The pathophysiology of heparin-induced thrombocytopenia (HIT) and vaccine-induced thrombotic thrombocytopenia (VITT) share many similarities. It became clear very early that functional tests which work for HIT can be used for VITT when modified slightly. However, they are only available in specialized laboratories and their turn around-time is long. Accordingly, fast, commercially available, ready-to-go assays should be used as a first step in a diagnostic algorithm for VITT. Since the different HIT screening assays on the market have a different chemistry, especially with regard to the main test components (which are platelet factor 4 and a polyanion such as, heparin), and since we know from previous studies performed by us and others that inter-assay comparability for HIT can be affected by test composition, we aimed to compare the most often used commercial tests to guide diagnostic laboratories.
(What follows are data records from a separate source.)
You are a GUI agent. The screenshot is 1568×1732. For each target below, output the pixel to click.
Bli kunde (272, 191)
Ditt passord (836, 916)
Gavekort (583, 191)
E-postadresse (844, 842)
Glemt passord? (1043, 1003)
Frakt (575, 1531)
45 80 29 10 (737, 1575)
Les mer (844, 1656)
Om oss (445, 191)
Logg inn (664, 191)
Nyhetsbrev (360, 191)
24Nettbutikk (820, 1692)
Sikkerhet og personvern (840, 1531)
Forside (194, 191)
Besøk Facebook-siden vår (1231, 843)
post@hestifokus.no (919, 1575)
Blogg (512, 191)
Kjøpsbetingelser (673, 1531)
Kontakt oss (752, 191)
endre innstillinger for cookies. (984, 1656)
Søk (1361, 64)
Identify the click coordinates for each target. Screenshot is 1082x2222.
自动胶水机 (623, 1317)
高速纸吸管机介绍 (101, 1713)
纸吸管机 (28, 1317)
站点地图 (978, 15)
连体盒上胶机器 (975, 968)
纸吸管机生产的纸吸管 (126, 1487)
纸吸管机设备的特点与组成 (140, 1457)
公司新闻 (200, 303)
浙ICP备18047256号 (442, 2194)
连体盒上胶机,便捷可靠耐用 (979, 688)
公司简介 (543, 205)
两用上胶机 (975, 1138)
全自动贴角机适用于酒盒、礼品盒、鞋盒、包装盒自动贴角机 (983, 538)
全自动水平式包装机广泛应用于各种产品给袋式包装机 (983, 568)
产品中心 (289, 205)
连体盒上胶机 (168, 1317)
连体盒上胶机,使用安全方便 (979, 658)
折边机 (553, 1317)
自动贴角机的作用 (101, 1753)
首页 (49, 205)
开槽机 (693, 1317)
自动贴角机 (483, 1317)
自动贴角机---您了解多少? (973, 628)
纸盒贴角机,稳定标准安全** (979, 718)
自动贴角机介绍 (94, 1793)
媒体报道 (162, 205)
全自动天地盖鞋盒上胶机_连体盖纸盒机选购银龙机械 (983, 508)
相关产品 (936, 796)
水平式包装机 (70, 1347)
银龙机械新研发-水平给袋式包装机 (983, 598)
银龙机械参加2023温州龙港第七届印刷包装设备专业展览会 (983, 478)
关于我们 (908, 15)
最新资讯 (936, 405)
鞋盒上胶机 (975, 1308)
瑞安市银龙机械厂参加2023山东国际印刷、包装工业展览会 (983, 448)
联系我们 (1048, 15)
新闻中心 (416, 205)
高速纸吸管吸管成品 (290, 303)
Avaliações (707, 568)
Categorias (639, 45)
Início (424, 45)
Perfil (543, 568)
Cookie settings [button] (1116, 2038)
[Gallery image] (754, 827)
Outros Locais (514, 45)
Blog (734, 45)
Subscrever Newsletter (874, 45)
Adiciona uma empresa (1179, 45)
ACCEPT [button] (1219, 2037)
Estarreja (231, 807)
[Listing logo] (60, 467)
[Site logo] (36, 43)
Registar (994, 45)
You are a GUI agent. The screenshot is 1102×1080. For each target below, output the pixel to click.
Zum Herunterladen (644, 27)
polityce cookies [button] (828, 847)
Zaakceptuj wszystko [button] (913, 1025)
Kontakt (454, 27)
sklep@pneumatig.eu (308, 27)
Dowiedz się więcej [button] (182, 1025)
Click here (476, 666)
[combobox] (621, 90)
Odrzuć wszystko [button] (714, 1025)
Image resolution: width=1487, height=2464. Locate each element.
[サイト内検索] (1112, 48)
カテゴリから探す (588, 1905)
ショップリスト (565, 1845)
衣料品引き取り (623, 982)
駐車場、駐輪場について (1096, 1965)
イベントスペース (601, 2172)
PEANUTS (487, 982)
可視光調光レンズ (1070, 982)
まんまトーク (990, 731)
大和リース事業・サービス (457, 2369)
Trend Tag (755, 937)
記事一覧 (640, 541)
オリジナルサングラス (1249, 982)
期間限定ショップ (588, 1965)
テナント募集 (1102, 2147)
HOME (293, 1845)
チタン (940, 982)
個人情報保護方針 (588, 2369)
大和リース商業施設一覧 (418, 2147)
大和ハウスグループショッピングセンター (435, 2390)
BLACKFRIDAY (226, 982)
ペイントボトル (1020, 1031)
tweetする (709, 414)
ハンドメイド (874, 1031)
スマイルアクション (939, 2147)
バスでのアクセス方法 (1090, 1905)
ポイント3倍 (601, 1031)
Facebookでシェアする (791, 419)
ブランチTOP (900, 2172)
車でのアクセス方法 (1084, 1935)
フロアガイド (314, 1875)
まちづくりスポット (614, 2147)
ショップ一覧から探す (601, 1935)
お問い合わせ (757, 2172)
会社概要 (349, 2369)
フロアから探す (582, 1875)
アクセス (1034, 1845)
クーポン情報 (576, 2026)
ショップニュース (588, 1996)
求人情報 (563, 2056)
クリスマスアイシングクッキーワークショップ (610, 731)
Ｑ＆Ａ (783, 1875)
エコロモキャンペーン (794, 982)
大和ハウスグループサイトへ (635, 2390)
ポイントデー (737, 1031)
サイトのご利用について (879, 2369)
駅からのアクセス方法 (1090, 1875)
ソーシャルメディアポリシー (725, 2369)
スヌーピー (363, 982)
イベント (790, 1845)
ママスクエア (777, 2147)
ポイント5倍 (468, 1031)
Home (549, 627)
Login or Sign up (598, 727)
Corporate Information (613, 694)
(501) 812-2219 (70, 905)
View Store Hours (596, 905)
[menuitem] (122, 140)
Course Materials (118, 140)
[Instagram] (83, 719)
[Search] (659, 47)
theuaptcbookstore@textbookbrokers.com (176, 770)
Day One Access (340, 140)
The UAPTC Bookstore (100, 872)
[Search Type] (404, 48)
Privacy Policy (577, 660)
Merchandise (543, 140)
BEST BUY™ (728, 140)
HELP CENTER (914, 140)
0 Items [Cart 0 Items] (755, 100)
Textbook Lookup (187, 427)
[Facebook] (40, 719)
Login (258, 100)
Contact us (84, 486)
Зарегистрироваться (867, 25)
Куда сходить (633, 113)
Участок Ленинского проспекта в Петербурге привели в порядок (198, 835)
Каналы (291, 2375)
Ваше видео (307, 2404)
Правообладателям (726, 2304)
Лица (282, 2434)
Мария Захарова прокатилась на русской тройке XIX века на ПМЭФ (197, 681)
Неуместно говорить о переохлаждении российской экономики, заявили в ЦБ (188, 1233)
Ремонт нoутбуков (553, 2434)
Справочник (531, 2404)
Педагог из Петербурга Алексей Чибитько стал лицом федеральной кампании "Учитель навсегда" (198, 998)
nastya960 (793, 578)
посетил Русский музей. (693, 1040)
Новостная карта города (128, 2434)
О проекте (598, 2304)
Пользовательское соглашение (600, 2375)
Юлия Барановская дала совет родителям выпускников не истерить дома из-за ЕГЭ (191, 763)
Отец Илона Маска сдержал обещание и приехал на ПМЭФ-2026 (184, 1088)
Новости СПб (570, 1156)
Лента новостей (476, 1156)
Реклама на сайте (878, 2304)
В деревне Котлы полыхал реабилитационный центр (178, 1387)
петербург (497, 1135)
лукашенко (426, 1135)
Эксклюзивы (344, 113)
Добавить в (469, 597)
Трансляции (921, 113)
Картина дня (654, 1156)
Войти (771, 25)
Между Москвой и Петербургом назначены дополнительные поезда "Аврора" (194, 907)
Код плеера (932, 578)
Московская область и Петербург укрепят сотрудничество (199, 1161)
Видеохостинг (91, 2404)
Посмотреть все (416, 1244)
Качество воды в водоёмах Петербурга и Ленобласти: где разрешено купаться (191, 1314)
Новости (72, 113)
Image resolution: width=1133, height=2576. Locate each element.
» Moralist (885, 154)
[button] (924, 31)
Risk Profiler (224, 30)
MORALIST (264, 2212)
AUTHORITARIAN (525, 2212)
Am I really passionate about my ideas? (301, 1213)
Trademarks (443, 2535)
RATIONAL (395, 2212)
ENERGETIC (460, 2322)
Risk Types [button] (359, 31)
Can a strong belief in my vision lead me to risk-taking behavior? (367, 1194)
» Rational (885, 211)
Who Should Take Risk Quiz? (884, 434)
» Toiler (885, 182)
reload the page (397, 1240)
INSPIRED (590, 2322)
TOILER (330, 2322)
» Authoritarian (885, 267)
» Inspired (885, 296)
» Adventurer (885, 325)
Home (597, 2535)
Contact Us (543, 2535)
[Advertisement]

What are the main conclusions? 

ULRICH SACHS AND KARINA ALTHAUS

So called "rapid" tests for HIT diagnosis such as, the gel-card based PaGIA, the lateral flow immunoassay and the fully automated chemiluminescence assay cannot be used to diagnose VITT patients, since their sensitivity is below 25%. I. E. most VITT patients are missed if these tests are used. 

What are the paper's implications? - to the public? -to medical professionals?

ULRICH SACHS AND KARINA ALTHAUS

The message for medical professionals is that the "rapid" tests have to be avoided. This also implies for physicians in contact with these patients that they will have to tell the laboratory whether a patient sample is send for suspicion of VITT (rapid assays useless) or HIT (rapid assays useful). It is also relevant to the public because ELISA can be used as an initial screening test and, together with increasing d-dimer and decreasing platelet counts, as an potential positive predictor for VITT. In such an algorithm, appropriate patient care can be delivered before the functional test result is reported back from the specialized lab.

Are the findings clinically significant? Should the findings change practice?

ULRICH SACHS AND KARINA ALTHAUS

Misdiagnosis of VITT can be avoided if the appropriate screening test is used. Local laboratories should establish a policy to ensure that the suspected diagnosis accompanies a patient sample and that the correct test is used, either locally or in a reference laboratory.